<<<<

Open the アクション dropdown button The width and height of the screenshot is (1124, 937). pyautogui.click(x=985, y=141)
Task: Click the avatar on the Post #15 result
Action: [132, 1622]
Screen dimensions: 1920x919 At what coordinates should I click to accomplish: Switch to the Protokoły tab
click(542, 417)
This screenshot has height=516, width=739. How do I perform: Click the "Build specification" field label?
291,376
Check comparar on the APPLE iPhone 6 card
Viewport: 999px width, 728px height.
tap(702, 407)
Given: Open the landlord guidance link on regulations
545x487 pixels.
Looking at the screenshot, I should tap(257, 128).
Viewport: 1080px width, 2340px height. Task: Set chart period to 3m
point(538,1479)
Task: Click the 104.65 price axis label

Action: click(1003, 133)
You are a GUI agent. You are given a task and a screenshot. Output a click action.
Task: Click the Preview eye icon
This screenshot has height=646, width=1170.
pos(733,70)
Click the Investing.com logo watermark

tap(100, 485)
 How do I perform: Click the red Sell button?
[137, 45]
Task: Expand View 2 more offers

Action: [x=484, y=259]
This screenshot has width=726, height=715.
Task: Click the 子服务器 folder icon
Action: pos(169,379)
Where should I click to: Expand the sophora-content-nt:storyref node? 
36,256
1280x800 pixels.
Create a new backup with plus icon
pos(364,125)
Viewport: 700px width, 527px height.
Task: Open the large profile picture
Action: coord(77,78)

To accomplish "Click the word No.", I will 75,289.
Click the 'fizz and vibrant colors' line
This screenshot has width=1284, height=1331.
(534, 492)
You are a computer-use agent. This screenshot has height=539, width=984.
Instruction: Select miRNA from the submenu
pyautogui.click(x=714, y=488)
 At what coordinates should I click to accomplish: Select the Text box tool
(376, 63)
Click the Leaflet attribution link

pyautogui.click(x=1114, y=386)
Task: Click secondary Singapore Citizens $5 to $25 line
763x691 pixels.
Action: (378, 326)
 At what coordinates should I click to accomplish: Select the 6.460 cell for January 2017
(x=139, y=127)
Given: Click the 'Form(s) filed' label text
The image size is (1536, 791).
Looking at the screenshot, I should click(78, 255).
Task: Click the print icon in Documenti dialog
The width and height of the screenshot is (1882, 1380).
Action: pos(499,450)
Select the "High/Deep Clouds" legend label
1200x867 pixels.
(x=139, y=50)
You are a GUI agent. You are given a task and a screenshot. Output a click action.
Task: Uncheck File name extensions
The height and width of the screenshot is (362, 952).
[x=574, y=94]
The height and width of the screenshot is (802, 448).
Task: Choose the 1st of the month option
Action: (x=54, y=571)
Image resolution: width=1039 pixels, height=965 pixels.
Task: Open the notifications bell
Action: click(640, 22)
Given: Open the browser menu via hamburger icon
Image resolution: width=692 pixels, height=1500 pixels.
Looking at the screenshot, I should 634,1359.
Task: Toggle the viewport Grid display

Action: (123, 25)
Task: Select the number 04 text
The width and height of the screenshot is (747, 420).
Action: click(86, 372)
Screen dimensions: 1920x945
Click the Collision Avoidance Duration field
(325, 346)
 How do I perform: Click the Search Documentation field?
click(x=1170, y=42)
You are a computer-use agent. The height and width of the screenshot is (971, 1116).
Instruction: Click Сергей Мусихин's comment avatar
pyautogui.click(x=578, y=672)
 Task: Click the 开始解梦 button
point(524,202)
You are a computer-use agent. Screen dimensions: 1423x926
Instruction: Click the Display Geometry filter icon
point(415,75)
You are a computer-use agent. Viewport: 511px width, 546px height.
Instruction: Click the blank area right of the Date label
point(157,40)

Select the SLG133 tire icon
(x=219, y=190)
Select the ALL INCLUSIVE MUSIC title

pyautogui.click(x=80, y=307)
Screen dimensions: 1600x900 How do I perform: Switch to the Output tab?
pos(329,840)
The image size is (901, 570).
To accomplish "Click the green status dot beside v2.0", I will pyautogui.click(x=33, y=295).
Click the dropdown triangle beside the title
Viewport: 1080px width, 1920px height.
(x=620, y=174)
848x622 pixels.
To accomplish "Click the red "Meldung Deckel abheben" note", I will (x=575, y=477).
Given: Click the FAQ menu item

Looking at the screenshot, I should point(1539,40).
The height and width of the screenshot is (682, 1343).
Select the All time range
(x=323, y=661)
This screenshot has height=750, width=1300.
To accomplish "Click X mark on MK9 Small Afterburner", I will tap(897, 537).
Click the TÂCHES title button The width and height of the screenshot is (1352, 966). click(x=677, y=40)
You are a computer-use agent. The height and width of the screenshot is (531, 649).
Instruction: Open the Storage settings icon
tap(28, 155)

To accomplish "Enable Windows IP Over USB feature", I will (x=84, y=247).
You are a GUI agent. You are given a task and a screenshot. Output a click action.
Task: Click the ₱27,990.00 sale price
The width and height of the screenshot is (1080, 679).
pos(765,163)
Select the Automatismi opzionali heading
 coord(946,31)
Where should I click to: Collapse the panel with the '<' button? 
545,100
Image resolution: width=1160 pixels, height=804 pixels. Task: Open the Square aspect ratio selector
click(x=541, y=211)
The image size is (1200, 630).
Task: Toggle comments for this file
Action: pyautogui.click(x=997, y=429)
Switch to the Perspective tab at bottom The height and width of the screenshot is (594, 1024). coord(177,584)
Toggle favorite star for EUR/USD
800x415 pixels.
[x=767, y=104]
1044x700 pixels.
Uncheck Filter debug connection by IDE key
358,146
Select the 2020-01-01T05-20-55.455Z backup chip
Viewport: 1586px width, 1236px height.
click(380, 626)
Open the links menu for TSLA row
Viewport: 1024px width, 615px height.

>>>>

What you have to do: Set all the entries above down again exactly.

Exercise answer:
Open the アクション dropdown button The width and height of the screenshot is (1124, 937). pyautogui.click(x=985, y=141)
Task: Click the avatar on the Post #15 result
Action: [132, 1622]
Screen dimensions: 1920x919 At what coordinates should I click to accomplish: Switch to the Protokoły tab
click(542, 417)
This screenshot has height=516, width=739. How do I perform: Click the "Build specification" field label?
291,376
Check comparar on the APPLE iPhone 6 card
Viewport: 999px width, 728px height.
tap(702, 407)
Given: Open the landlord guidance link on regulations
545x487 pixels.
Looking at the screenshot, I should tap(257, 128).
Viewport: 1080px width, 2340px height. Task: Set chart period to 3m
point(538,1479)
Task: Click the 104.65 price axis label

Action: click(1003, 133)
You are a GUI agent. You are given a task and a screenshot. Output a click action.
Task: Click the Preview eye icon
This screenshot has height=646, width=1170.
pos(733,70)
Click the Investing.com logo watermark

tap(100, 485)
 How do I perform: Click the red Sell button?
[137, 45]
Task: Expand View 2 more offers

Action: [x=484, y=259]
This screenshot has width=726, height=715.
Task: Click the 子服务器 folder icon
Action: pos(169,379)
Where should I click to: Expand the sophora-content-nt:storyref node? 
36,256
1280x800 pixels.
Create a new backup with plus icon
pos(364,125)
Viewport: 700px width, 527px height.
Task: Open the large profile picture
Action: coord(77,78)

To accomplish "Click the word No.", I will 75,289.
Click the 'fizz and vibrant colors' line
This screenshot has width=1284, height=1331.
(534, 492)
You are a computer-use agent. This screenshot has height=539, width=984.
Instruction: Select miRNA from the submenu
pyautogui.click(x=714, y=488)
 At what coordinates should I click to accomplish: Select the Text box tool
(376, 63)
Click the Leaflet attribution link

pyautogui.click(x=1114, y=386)
Task: Click secondary Singapore Citizens $5 to $25 line
763x691 pixels.
Action: (378, 326)
 At what coordinates should I click to accomplish: Select the 6.460 cell for January 2017
(x=139, y=127)
Given: Click the 'Form(s) filed' label text
The image size is (1536, 791).
Looking at the screenshot, I should click(78, 255).
Task: Click the print icon in Documenti dialog
The width and height of the screenshot is (1882, 1380).
Action: pos(499,450)
Select the "High/Deep Clouds" legend label
1200x867 pixels.
(x=139, y=50)
You are a GUI agent. You are given a task and a screenshot. Output a click action.
Task: Uncheck File name extensions
The height and width of the screenshot is (362, 952).
[x=574, y=94]
The height and width of the screenshot is (802, 448).
Task: Choose the 1st of the month option
Action: (x=54, y=571)
Image resolution: width=1039 pixels, height=965 pixels.
Task: Open the notifications bell
Action: click(640, 22)
Given: Open the browser menu via hamburger icon
Image resolution: width=692 pixels, height=1500 pixels.
Looking at the screenshot, I should 634,1359.
Task: Toggle the viewport Grid display

Action: (123, 25)
Task: Select the number 04 text
The width and height of the screenshot is (747, 420).
Action: click(86, 372)
Screen dimensions: 1920x945
Click the Collision Avoidance Duration field
(325, 346)
 How do I perform: Click the Search Documentation field?
click(x=1170, y=42)
You are a computer-use agent. The height and width of the screenshot is (971, 1116).
Instruction: Click Сергей Мусихин's comment avatar
pyautogui.click(x=578, y=672)
 Task: Click the 开始解梦 button
point(524,202)
You are a computer-use agent. Screen dimensions: 1423x926
Instruction: Click the Display Geometry filter icon
point(415,75)
You are a computer-use agent. Viewport: 511px width, 546px height.
Instruction: Click the blank area right of the Date label
point(157,40)

Select the SLG133 tire icon
(x=219, y=190)
Select the ALL INCLUSIVE MUSIC title

pyautogui.click(x=80, y=307)
Screen dimensions: 1600x900 How do I perform: Switch to the Output tab?
pos(329,840)
The image size is (901, 570).
To accomplish "Click the green status dot beside v2.0", I will pyautogui.click(x=33, y=295).
Click the dropdown triangle beside the title
Viewport: 1080px width, 1920px height.
(x=620, y=174)
848x622 pixels.
To accomplish "Click the red "Meldung Deckel abheben" note", I will (x=575, y=477).
Given: Click the FAQ menu item

Looking at the screenshot, I should point(1539,40).
The height and width of the screenshot is (682, 1343).
Select the All time range
(x=323, y=661)
This screenshot has height=750, width=1300.
To accomplish "Click X mark on MK9 Small Afterburner", I will tap(897, 537).
Click the TÂCHES title button The width and height of the screenshot is (1352, 966). click(x=677, y=40)
You are a computer-use agent. The height and width of the screenshot is (531, 649).
Instruction: Open the Storage settings icon
tap(28, 155)

To accomplish "Enable Windows IP Over USB feature", I will (x=84, y=247).
You are a GUI agent. You are given a task and a screenshot. Output a click action.
Task: Click the ₱27,990.00 sale price
The width and height of the screenshot is (1080, 679).
pos(765,163)
Select the Automatismi opzionali heading
 coord(946,31)
Where should I click to: Collapse the panel with the '<' button? 
545,100
Image resolution: width=1160 pixels, height=804 pixels. Task: Open the Square aspect ratio selector
click(x=541, y=211)
The image size is (1200, 630).
Task: Toggle comments for this file
Action: pyautogui.click(x=997, y=429)
Switch to the Perspective tab at bottom The height and width of the screenshot is (594, 1024). coord(177,584)
Toggle favorite star for EUR/USD
800x415 pixels.
[x=767, y=104]
1044x700 pixels.
Uncheck Filter debug connection by IDE key
358,146
Select the 2020-01-01T05-20-55.455Z backup chip
Viewport: 1586px width, 1236px height.
click(380, 626)
Open the links menu for TSLA row
Viewport: 1024px width, 615px height.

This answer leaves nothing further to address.